TASK ITEM >> What you return should be the exact lines from the one with "Where should I click to: Disable" to the end of the records below, both included, and no pictures.

DATASET CONTENT >>
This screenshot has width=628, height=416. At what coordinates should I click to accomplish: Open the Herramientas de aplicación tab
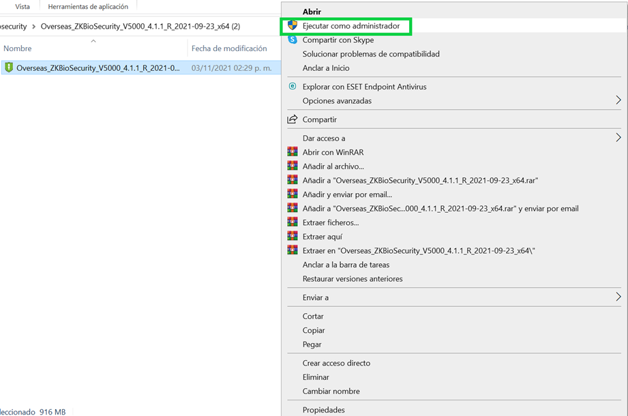click(88, 6)
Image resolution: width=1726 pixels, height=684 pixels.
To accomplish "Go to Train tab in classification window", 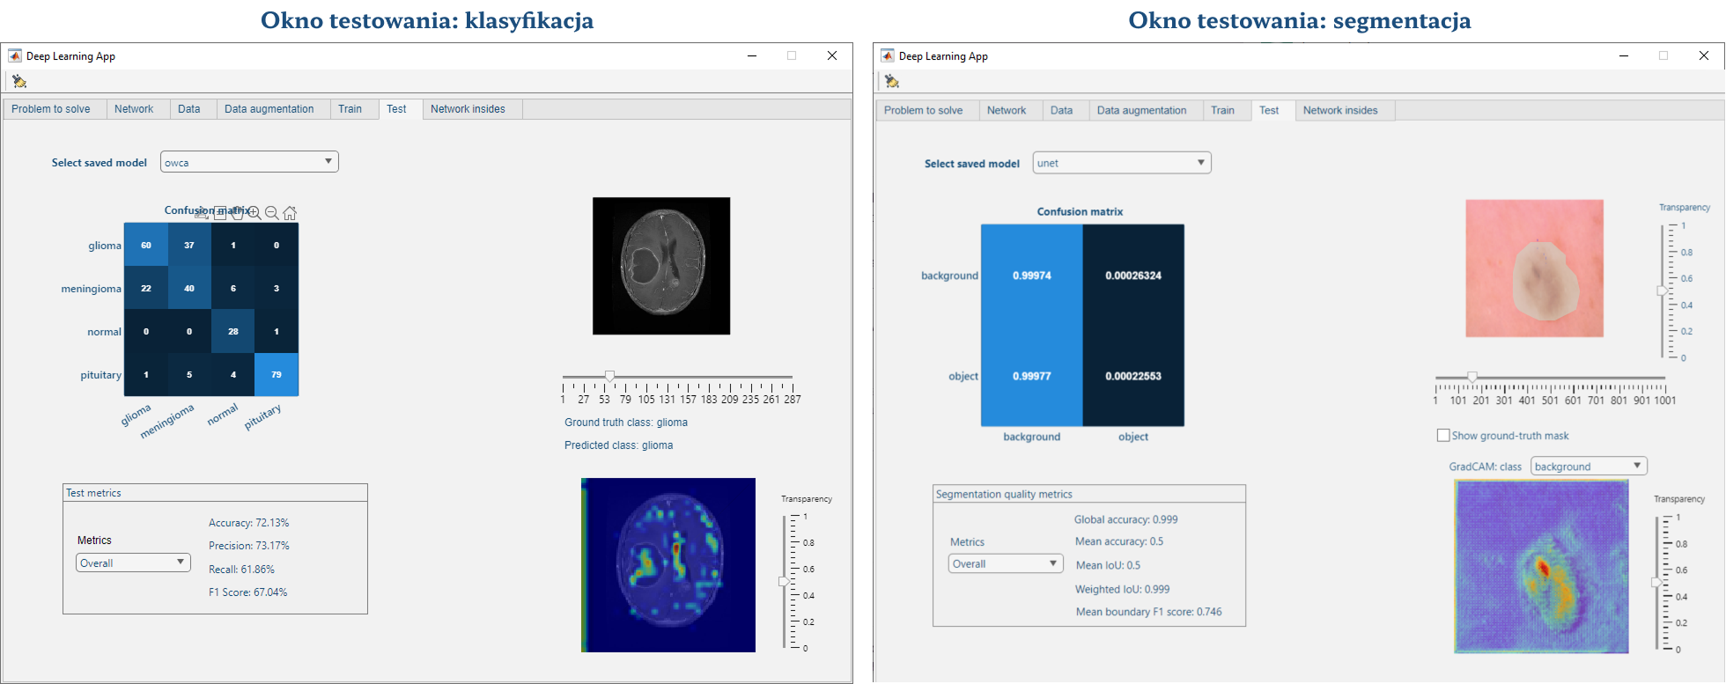I will 350,109.
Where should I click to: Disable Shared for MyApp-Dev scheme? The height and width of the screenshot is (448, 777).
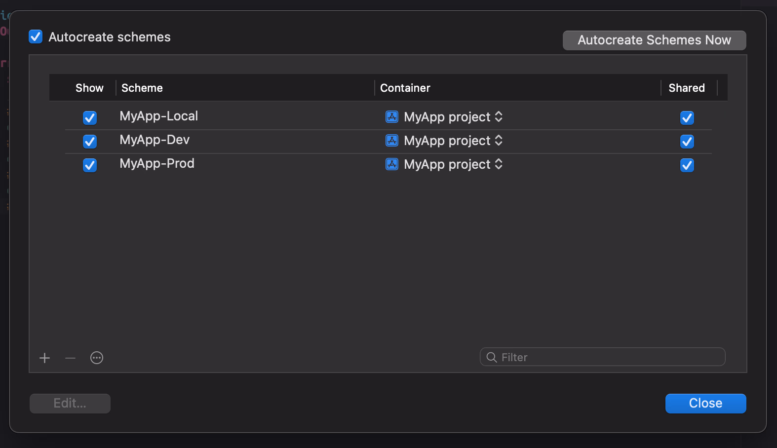[687, 142]
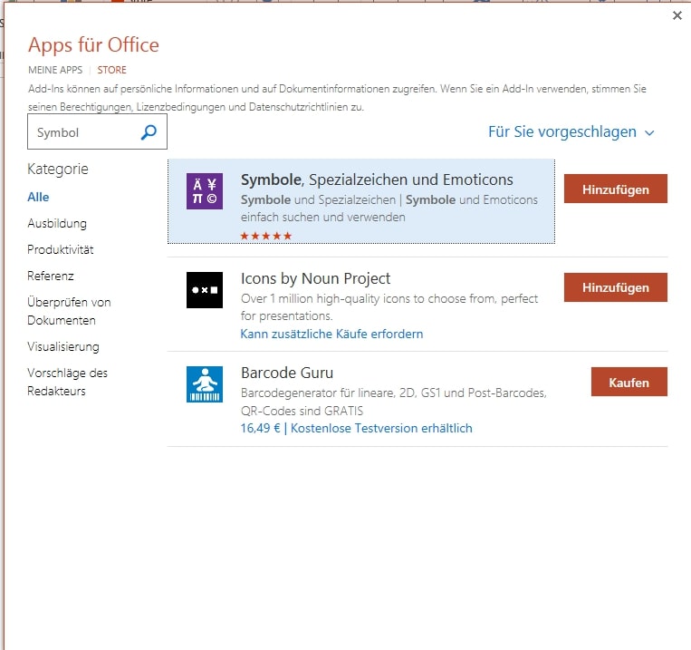Image resolution: width=691 pixels, height=650 pixels.
Task: Filter by the Ausbildung category
Action: [57, 223]
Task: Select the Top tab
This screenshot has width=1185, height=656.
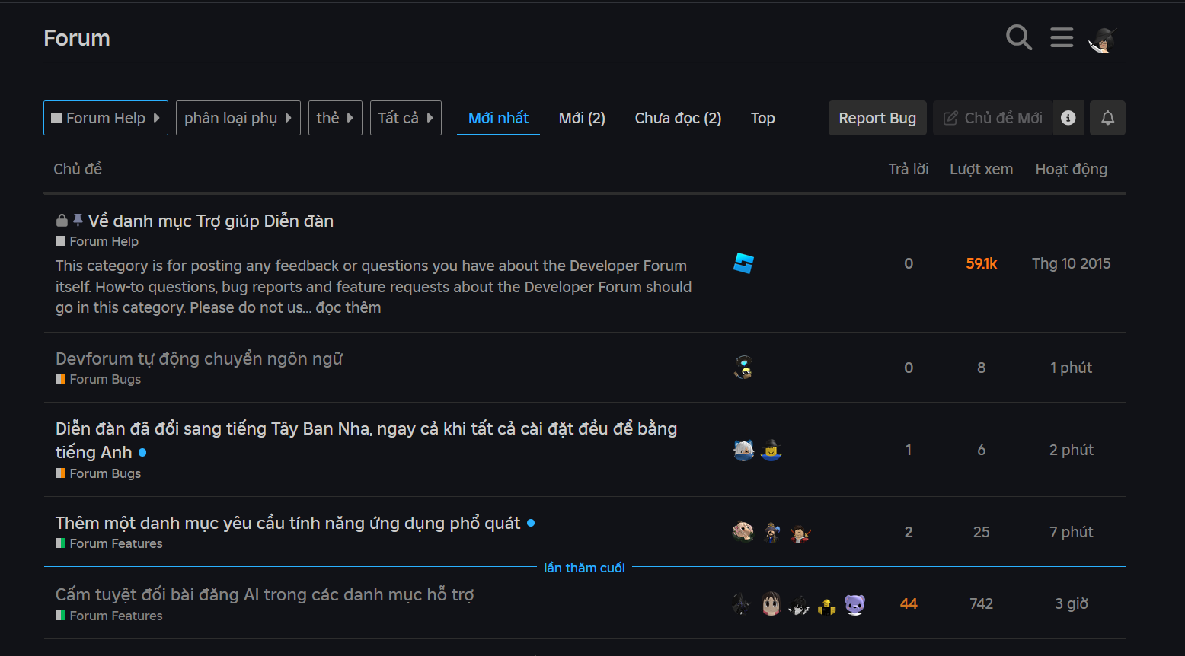Action: pyautogui.click(x=762, y=117)
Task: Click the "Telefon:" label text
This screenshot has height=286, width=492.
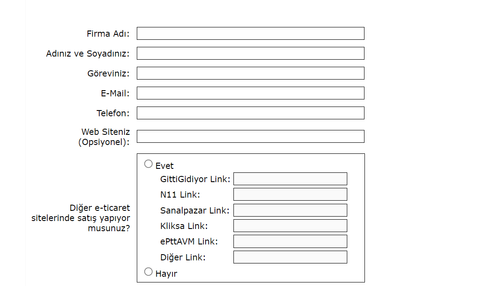Action: (x=113, y=114)
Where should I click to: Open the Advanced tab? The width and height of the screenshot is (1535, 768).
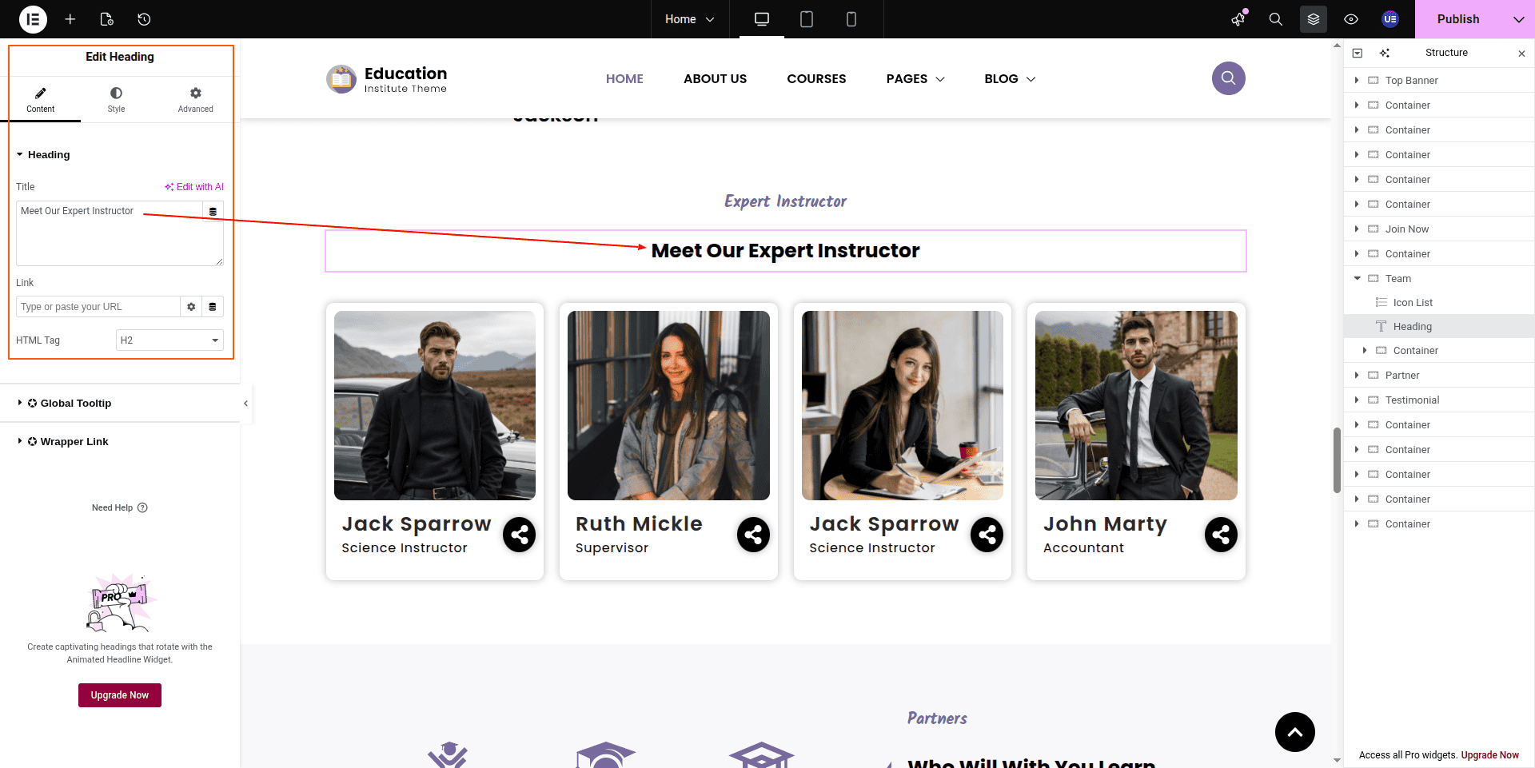coord(195,100)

PROBLEM SOLUTION >>
Where should I click to: Disable Shared for MyApp-Dev scheme? The height and width of the screenshot is (448, 777).
[687, 142]
Image resolution: width=691 pixels, height=650 pixels.
Task: Filter by the Ausbildung category
Action: [57, 223]
Task: Select the Top tab
This screenshot has width=1185, height=656.
Action: pyautogui.click(x=762, y=117)
Task: Click the "Telefon:" label text
This screenshot has height=286, width=492.
Action: (x=113, y=114)
Where should I click to: Open the Advanced tab? The width and height of the screenshot is (1535, 768).
coord(195,100)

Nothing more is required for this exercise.